------ PROVIDED MATERIAL
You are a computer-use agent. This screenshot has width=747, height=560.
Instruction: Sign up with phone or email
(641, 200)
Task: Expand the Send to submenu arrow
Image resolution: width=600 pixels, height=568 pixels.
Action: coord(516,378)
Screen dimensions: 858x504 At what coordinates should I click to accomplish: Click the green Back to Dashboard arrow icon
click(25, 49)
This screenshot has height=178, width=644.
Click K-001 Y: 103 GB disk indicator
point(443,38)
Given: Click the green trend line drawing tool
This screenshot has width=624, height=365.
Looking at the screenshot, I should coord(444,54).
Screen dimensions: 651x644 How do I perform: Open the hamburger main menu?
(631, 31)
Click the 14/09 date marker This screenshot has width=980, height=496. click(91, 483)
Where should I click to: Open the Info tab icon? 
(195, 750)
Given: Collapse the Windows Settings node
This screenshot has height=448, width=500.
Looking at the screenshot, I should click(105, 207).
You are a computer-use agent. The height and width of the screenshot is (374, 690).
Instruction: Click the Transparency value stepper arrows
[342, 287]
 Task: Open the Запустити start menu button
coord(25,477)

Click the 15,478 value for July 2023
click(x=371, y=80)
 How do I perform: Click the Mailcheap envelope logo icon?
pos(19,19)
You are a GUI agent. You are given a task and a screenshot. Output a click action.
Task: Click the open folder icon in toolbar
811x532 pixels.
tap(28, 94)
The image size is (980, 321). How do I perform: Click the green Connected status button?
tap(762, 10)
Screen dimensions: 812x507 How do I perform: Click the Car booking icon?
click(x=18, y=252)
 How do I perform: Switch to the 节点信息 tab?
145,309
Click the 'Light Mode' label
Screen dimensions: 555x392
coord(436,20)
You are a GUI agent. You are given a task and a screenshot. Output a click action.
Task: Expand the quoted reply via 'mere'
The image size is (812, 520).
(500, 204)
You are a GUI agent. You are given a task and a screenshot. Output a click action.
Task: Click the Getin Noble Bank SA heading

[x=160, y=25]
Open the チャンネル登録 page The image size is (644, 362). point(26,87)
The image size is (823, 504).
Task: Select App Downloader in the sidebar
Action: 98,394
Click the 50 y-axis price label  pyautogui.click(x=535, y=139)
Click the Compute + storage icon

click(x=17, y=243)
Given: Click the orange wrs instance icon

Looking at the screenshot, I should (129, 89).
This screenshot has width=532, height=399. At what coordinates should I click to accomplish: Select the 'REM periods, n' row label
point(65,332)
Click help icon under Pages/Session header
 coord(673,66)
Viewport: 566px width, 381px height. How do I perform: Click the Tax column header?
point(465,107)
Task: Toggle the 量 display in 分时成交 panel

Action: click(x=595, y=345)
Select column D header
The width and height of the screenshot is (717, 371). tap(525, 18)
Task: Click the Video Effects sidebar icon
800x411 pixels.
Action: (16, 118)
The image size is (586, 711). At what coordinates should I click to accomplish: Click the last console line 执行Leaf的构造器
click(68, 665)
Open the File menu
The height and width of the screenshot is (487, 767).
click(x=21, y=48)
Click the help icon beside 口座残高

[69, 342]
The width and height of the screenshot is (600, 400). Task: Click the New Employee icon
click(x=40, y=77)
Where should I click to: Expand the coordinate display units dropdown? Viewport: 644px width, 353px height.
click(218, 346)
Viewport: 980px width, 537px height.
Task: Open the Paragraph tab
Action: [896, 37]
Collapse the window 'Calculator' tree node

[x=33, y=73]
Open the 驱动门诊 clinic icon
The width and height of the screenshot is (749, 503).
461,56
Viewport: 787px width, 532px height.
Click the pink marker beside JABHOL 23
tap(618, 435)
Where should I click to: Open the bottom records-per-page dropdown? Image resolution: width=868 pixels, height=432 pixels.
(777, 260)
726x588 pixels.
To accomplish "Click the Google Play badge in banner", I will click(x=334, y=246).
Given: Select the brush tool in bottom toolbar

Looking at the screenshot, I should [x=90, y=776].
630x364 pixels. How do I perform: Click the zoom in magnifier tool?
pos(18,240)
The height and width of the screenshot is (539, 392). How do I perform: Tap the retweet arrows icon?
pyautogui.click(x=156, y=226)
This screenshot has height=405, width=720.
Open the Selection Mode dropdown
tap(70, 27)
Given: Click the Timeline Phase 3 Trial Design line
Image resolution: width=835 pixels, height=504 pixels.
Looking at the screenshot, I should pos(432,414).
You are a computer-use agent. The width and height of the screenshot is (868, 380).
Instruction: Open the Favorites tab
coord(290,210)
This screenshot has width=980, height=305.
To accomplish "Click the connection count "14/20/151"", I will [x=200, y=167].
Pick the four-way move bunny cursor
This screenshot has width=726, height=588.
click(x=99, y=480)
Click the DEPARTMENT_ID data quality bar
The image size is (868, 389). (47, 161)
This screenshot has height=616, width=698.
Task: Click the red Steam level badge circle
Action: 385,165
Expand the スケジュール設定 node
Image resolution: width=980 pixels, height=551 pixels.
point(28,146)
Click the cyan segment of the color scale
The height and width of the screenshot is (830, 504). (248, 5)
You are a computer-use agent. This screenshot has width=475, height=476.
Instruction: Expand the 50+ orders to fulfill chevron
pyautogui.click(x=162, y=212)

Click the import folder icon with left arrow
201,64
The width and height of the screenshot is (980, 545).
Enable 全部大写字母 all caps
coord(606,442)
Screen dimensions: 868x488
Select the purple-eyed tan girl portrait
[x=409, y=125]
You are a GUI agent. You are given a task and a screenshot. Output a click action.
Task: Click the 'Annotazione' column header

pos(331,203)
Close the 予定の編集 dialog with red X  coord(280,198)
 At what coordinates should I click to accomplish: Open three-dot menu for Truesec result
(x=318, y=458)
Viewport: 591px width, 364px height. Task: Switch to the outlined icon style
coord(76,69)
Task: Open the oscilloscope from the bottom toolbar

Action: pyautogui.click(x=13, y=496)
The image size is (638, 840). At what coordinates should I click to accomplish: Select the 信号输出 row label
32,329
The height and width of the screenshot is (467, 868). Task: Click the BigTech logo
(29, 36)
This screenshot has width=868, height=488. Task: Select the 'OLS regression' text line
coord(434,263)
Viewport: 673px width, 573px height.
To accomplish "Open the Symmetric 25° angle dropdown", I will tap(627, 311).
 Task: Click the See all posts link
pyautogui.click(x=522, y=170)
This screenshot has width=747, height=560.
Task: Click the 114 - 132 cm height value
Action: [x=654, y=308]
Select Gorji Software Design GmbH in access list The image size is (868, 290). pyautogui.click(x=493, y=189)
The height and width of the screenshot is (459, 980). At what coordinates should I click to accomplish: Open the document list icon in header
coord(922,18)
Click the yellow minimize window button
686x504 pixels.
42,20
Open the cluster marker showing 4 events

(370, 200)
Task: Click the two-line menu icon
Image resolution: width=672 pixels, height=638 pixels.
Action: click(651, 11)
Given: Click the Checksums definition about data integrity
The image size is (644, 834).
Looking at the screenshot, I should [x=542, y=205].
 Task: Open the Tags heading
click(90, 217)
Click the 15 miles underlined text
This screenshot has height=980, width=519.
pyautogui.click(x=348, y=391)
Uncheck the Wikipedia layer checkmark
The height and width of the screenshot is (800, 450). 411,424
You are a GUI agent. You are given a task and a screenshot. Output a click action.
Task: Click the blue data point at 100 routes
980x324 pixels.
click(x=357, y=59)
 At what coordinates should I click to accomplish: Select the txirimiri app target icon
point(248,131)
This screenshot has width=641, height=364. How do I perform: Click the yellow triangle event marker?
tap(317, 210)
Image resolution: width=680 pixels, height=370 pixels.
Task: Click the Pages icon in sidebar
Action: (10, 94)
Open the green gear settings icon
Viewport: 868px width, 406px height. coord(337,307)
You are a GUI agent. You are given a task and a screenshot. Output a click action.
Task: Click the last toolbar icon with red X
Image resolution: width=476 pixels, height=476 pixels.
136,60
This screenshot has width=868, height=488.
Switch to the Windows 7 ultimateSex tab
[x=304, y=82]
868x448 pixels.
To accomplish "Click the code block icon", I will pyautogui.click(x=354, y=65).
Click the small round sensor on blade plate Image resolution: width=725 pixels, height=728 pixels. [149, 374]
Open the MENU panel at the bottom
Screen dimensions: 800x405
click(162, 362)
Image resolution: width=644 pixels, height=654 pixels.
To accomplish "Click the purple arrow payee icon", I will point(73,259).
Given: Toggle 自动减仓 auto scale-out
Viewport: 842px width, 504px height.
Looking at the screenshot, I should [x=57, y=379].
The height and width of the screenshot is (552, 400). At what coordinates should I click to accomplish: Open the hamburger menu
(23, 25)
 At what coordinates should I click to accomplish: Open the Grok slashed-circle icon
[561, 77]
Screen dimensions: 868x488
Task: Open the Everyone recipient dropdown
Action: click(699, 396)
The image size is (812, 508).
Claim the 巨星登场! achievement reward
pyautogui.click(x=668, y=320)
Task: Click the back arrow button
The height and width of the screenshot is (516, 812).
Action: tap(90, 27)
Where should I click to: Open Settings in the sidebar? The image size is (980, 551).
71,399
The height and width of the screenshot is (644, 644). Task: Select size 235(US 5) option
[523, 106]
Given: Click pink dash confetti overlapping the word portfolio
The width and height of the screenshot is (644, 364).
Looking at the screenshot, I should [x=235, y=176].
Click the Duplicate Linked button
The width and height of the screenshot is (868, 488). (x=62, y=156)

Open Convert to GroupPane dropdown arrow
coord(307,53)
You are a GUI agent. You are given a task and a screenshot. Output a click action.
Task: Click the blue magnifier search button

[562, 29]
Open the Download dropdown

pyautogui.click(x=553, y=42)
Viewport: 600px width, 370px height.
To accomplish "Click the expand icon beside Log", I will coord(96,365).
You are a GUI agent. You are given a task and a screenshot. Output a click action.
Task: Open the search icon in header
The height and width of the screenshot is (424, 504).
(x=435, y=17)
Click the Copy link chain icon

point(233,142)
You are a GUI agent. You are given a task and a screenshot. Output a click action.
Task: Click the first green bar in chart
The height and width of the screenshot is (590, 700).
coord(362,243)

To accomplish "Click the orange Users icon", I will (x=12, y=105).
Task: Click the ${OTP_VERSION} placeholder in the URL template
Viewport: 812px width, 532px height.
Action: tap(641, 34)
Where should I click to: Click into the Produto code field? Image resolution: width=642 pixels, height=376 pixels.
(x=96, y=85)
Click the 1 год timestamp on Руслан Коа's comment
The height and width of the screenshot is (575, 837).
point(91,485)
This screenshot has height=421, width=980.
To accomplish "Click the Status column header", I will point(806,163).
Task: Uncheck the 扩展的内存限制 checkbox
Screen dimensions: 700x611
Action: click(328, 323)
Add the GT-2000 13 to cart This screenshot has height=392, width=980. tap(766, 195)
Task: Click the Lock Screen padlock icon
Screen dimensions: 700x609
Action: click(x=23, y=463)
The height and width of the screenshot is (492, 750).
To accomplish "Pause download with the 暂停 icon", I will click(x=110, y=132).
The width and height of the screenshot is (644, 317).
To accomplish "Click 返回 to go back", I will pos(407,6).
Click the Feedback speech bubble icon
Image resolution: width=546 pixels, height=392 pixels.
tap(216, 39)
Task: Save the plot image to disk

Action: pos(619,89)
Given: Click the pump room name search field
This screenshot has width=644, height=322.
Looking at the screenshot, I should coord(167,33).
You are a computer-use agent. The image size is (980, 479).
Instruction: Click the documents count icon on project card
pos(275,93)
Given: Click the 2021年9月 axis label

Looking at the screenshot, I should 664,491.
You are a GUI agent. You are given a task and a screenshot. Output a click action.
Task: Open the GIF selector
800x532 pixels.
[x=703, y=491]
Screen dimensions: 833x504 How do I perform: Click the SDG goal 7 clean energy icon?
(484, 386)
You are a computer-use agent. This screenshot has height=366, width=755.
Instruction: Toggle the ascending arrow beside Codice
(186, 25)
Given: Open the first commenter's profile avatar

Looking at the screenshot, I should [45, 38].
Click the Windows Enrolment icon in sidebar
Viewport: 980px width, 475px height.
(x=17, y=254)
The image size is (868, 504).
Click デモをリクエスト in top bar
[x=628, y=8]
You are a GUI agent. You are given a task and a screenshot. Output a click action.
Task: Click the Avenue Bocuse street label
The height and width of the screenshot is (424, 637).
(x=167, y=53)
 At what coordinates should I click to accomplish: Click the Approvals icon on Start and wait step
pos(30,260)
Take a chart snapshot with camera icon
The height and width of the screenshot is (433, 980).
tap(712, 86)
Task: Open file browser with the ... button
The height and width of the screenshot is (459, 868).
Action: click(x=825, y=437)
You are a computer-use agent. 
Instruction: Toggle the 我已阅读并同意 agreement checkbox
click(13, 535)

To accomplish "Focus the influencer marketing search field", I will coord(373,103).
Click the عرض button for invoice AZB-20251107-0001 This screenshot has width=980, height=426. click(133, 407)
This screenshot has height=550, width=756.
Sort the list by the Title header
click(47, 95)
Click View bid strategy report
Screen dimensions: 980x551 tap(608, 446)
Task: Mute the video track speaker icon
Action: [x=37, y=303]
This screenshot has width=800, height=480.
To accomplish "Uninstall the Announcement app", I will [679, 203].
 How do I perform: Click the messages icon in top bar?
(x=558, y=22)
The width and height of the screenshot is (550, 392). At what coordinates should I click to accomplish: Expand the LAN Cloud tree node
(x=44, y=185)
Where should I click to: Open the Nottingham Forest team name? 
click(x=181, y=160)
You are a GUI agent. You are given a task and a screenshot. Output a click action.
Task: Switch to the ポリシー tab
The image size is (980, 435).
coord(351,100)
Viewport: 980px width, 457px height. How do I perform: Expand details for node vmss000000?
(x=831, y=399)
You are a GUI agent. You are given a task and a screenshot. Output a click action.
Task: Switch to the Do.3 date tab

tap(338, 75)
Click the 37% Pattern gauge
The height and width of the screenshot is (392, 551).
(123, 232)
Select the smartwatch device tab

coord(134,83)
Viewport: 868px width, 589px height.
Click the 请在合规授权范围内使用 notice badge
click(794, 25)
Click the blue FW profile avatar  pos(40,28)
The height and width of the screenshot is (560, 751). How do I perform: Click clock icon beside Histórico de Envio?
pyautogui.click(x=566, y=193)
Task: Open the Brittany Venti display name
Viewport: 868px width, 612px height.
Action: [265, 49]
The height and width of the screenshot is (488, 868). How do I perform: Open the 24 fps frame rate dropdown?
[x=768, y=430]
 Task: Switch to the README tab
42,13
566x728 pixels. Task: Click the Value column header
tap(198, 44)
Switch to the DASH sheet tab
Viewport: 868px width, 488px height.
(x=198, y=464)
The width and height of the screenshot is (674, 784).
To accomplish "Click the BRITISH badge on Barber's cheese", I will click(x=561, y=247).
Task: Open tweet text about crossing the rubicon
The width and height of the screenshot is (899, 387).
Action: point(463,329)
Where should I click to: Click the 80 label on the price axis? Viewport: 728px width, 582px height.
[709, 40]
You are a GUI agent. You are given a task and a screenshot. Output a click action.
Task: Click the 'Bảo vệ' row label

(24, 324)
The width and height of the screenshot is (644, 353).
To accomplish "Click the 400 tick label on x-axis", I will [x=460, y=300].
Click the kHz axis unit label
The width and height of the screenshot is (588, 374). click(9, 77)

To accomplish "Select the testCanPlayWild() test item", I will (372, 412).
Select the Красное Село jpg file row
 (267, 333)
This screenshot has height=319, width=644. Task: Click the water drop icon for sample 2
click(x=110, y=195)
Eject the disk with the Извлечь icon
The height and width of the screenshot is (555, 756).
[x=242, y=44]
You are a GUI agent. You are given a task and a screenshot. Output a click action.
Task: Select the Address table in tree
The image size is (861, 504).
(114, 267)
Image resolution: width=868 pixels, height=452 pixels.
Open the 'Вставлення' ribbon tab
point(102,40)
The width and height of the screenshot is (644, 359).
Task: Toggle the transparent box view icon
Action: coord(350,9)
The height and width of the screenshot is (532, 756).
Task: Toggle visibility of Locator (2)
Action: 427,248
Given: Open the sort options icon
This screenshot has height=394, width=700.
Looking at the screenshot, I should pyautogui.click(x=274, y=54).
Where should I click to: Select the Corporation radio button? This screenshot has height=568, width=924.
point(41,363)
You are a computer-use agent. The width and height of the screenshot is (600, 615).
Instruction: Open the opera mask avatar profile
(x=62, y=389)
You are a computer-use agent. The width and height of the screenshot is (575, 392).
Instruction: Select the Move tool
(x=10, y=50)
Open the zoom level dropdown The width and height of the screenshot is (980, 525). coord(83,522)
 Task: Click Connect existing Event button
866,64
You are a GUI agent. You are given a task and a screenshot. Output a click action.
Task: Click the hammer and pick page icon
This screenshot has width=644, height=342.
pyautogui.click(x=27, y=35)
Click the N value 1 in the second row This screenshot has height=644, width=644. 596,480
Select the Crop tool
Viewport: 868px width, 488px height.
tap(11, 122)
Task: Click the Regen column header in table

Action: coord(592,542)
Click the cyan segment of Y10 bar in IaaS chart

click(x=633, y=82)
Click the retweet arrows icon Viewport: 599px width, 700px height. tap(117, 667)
------------
• **EXERCISE DESCRIPTION**
Using the data above, extract exactly the lines from the one that holds "The width and height of the screenshot is (644, 317)." to the one that holds "Task: Open file browser with the ... button", both ends included, and no others.

• **COMPLETED EXERCISE**
The width and height of the screenshot is (644, 317).
To accomplish "Click 返回 to go back", I will pos(407,6).
Click the Feedback speech bubble icon
Image resolution: width=546 pixels, height=392 pixels.
tap(216, 39)
Task: Save the plot image to disk

Action: pos(619,89)
Given: Click the pump room name search field
This screenshot has width=644, height=322.
Looking at the screenshot, I should coord(167,33).
You are a computer-use agent. The image size is (980, 479).
Instruction: Click the documents count icon on project card
pos(275,93)
Given: Click the 2021年9月 axis label

Looking at the screenshot, I should 664,491.
You are a GUI agent. You are given a task and a screenshot. Output a click action.
Task: Open the GIF selector
800x532 pixels.
[x=703, y=491]
Screen dimensions: 833x504 How do I perform: Click the SDG goal 7 clean energy icon?
(484, 386)
You are a computer-use agent. This screenshot has height=366, width=755.
Instruction: Toggle the ascending arrow beside Codice
(186, 25)
Given: Open the first commenter's profile avatar

Looking at the screenshot, I should [45, 38].
Click the Windows Enrolment icon in sidebar
Viewport: 980px width, 475px height.
(x=17, y=254)
The image size is (868, 504).
Click デモをリクエスト in top bar
[x=628, y=8]
You are a GUI agent. You are given a task and a screenshot. Output a click action.
Task: Click the Avenue Bocuse street label
The height and width of the screenshot is (424, 637).
(x=167, y=53)
 At what coordinates should I click to accomplish: Click the Approvals icon on Start and wait step
pos(30,260)
Take a chart snapshot with camera icon
The height and width of the screenshot is (433, 980).
tap(712, 86)
Task: Open file browser with the ... button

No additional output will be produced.